Collected data
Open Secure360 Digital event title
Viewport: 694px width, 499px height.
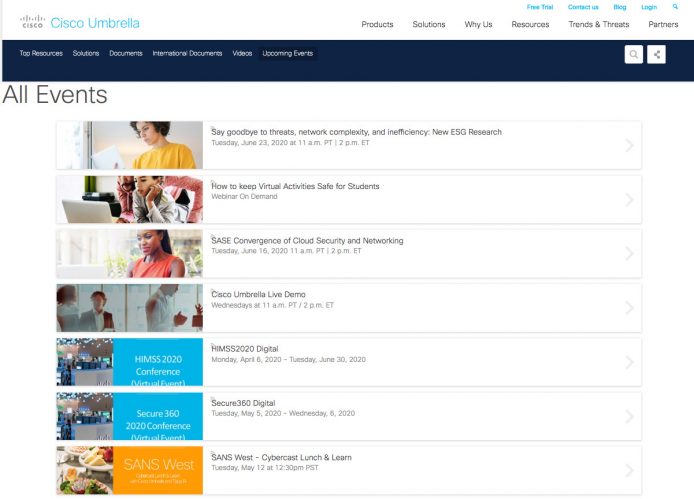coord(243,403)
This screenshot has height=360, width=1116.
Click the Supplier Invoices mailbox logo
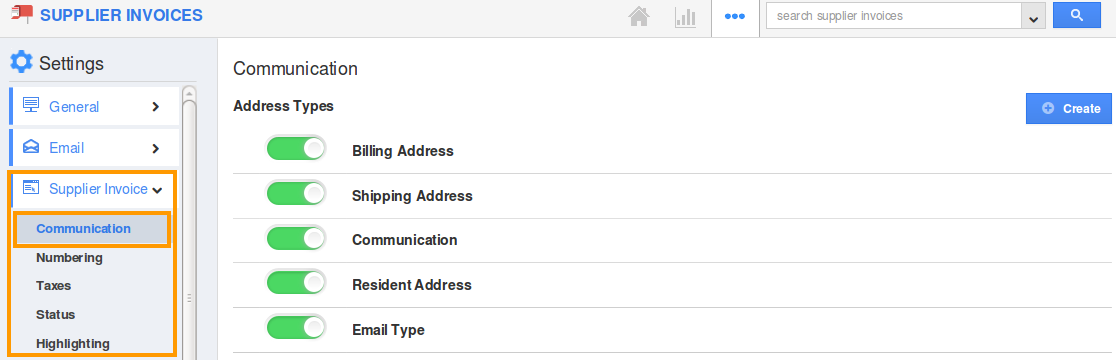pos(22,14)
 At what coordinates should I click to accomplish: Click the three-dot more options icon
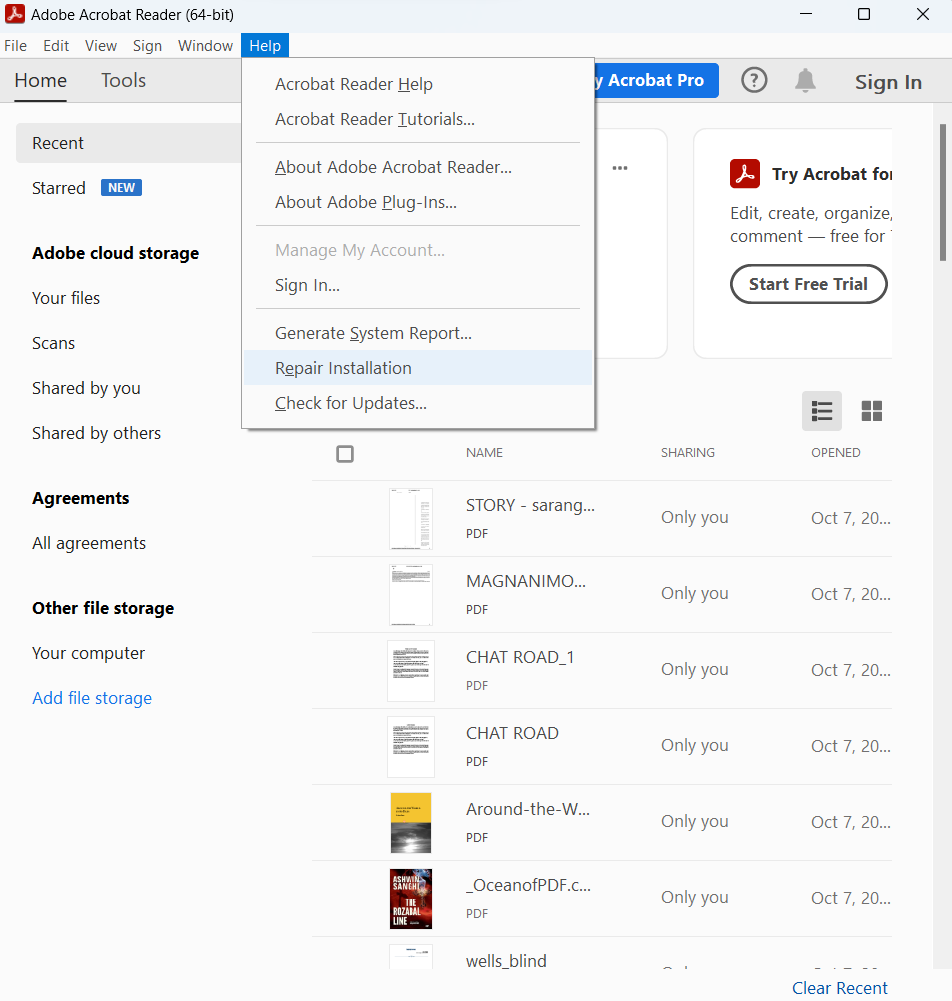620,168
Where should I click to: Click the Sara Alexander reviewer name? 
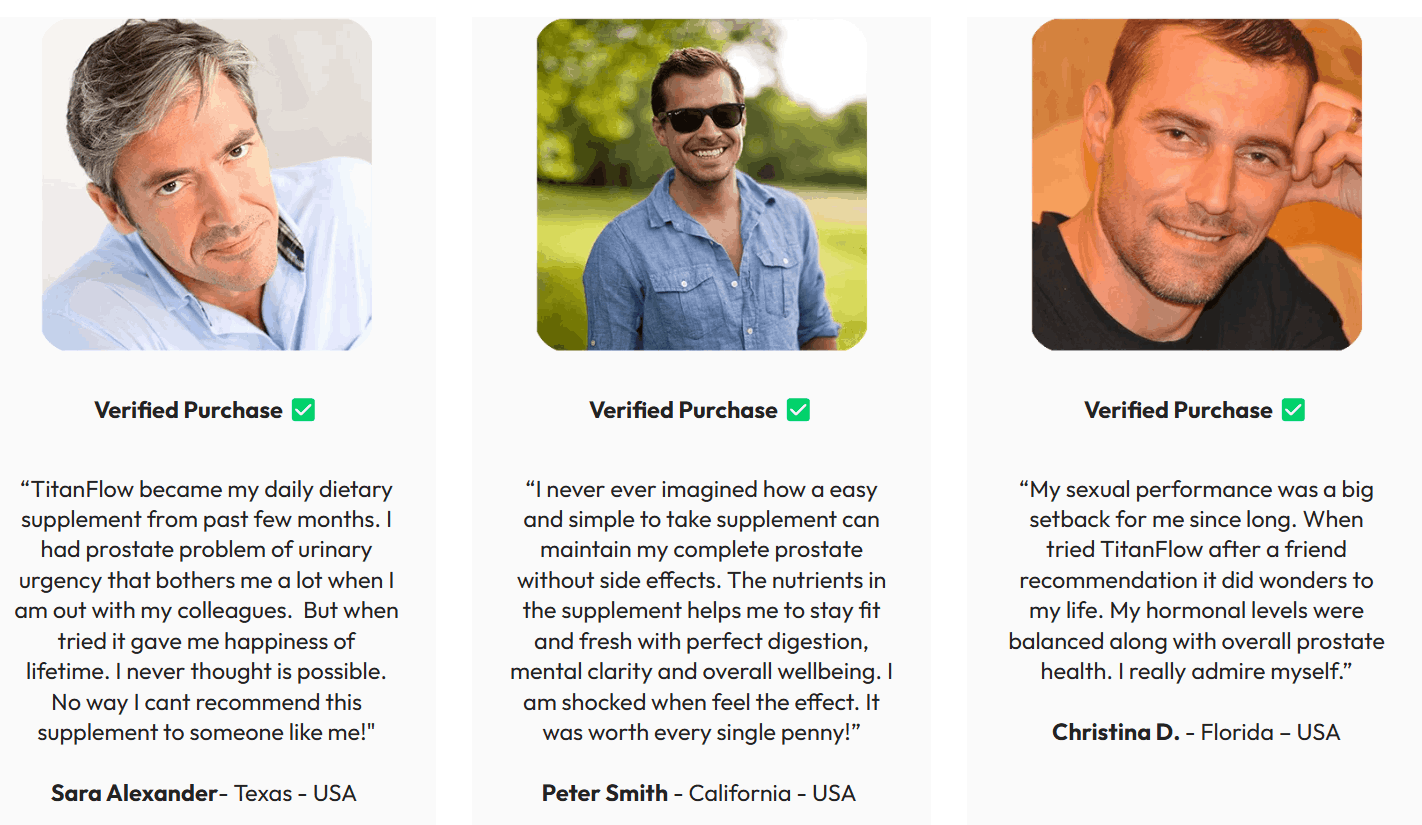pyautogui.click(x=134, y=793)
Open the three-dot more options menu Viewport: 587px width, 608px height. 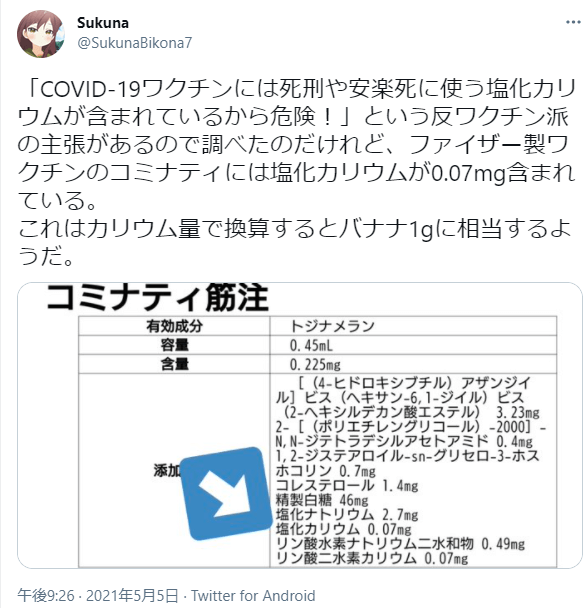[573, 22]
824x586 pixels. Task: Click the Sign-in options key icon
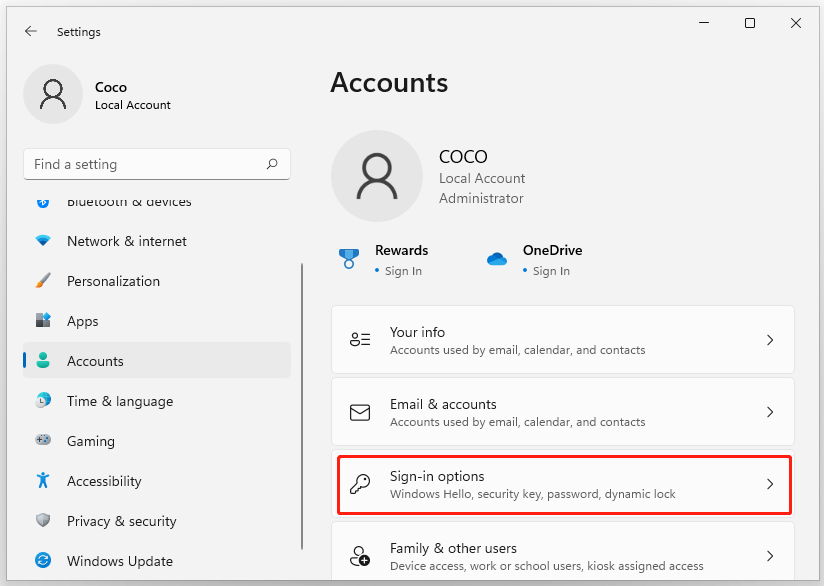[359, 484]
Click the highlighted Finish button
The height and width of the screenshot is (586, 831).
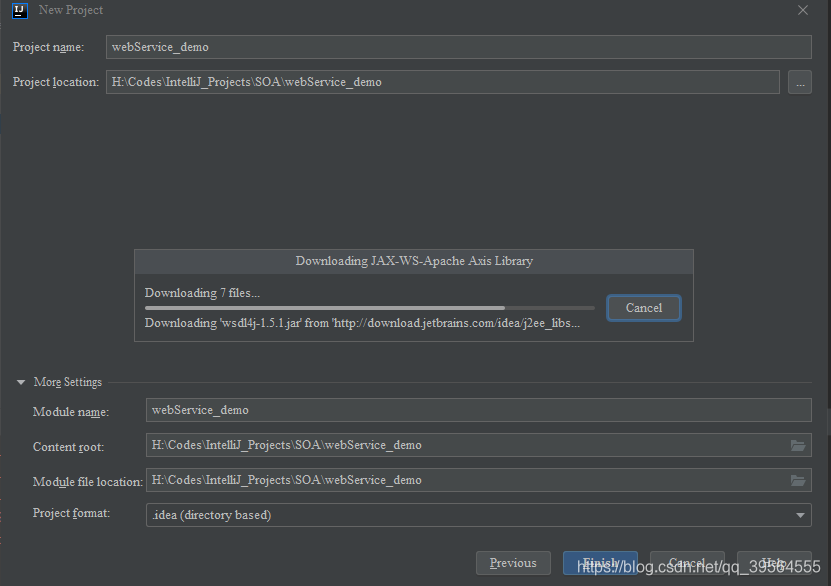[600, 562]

* [Exercise objective]:
What is needed is an exact copy of the lines from the line with "824x586 pixels. Task: Click" to the end of the data above, both included, without any pictures.

* [Exercise result]:
824x586 pixels. Task: Click the Sign-in options key icon
[359, 484]
Click the highlighted Finish button
The height and width of the screenshot is (586, 831).
[600, 562]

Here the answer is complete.